Carbon Offset
- April 20, 2023
- Posted by: OptimizeIAS Team
- Category: DPN Topics
No Comments
Carbon Offset
Subject: Environment
Section: Climate change
Context: Offsets have come under fire as a way for companies to compensate for carbon emissions through eco projects elsewhere.
How does offsetting work?
- Buying offsets is a way to “compensate” for environmental damage. Companies make a financial contribution to projects that reduce the amount of carbon dioxide in the atmosphere, and in exchange can keep polluting themselves.
- Examples of projects include planting trees and rewetting peatlands — which store huge amounts of carbon in their soil.
- In recent years, the carbon offset industry has boomed. It is worth $2 billion (€1.87 billion) annually and is expected to grow five times that size by the end of the decade.
- After the concept’s invention in 1987, some international treaties such as the Kyoto protocol have let industrialized countries use carbon credits, each of which is worth one ton of carbon, to keep within emissions limits. That market –— where carbon credits are traded to meet government regulations — is much bigger, about $261 billion a year.
Offsetting in practice
- Offset projects can be broadly split into two categories: removals and avoidances.
- Removal describes actions which actively take carbon out of the air and store it permanently, such as by planting trees or direct air capture — which is not a technology available at scale. Currently carbon dioxide removal represents just a small percentage of the carbon credits in circulation.
- Avoidance offsets are from projects that stop the release of greenhouse gases, such as protecting trees from being logged.
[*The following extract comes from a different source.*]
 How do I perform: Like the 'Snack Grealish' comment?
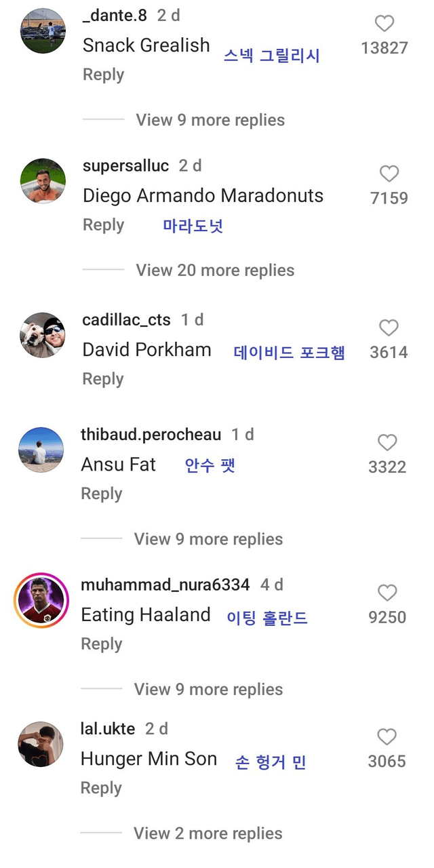click(384, 24)
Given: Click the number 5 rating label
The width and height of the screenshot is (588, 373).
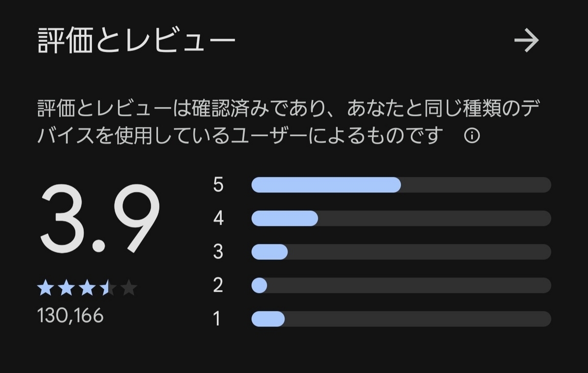Looking at the screenshot, I should (x=218, y=185).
Problems with Carbon offsetting:
- Additionality: Additionality refers to the idea that carbon offset projects should only be considered legitimate if they result in reductions in greenhouse gas emissions that would not have occurred in the absence of the project. However, it is difficult to determine whether a project is truly additional and whether the emissions reductions would have occurred anyway without the offset project.
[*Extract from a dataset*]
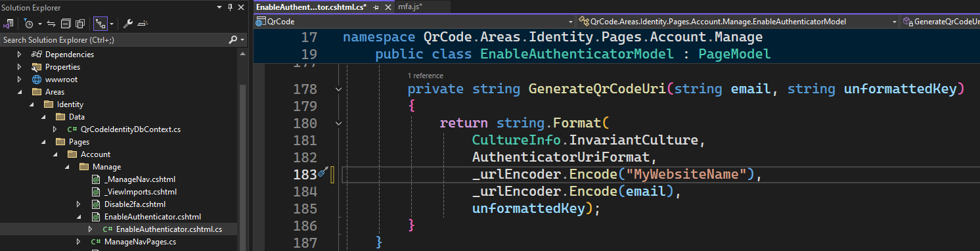980x251 pixels.
Task: Collapse All in Solution Explorer toolbar
Action: pos(66,24)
- Permanence: Carbon offsetting projects such as reforestation, afforestation, or carbon sequestration can be reversed if the trees are cut down, wildfires occur, or soil carbon is released. This means that carbon offsetting is not a permanent solution and cannot guarantee long-term emissions reductions.
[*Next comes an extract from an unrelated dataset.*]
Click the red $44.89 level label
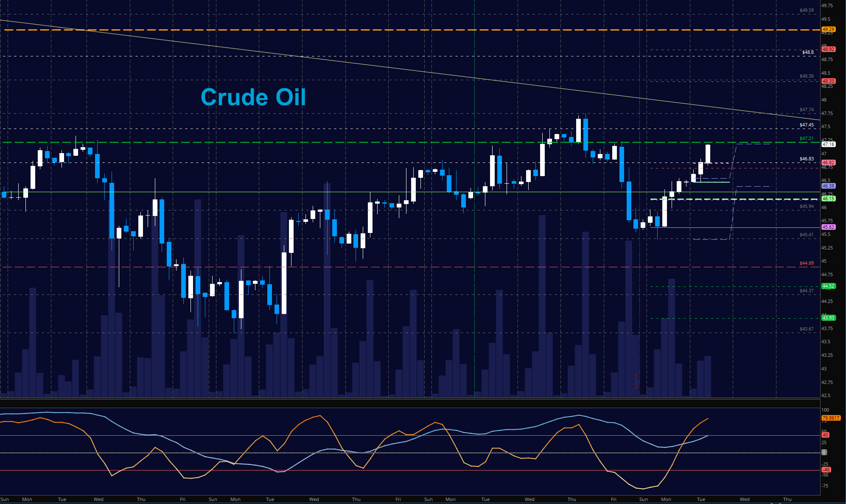This screenshot has width=846, height=504. click(807, 263)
- Leakage: Leakage refers to the situation where emissions are shifted from one location to another as a result of a carbon offsetting project. For example, a forestry project may lead to deforestation in another area, or a renewable energy project may lead to higher emissions from other energy sources due to increased demand.
- Verification: There is a lack of standardized and transparent verification mechanisms for carbon offsetting projects. It is difficult to ensure that the projects are genuinely reducing emissions and that the credits generated are not being double-counted or sold more than once.
- Ethical concerns: There are concerns about the ethics of carbon offsetting, particularly when it comes to projects that involve land acquisition or that may have negative impacts on local communities or biodiversity.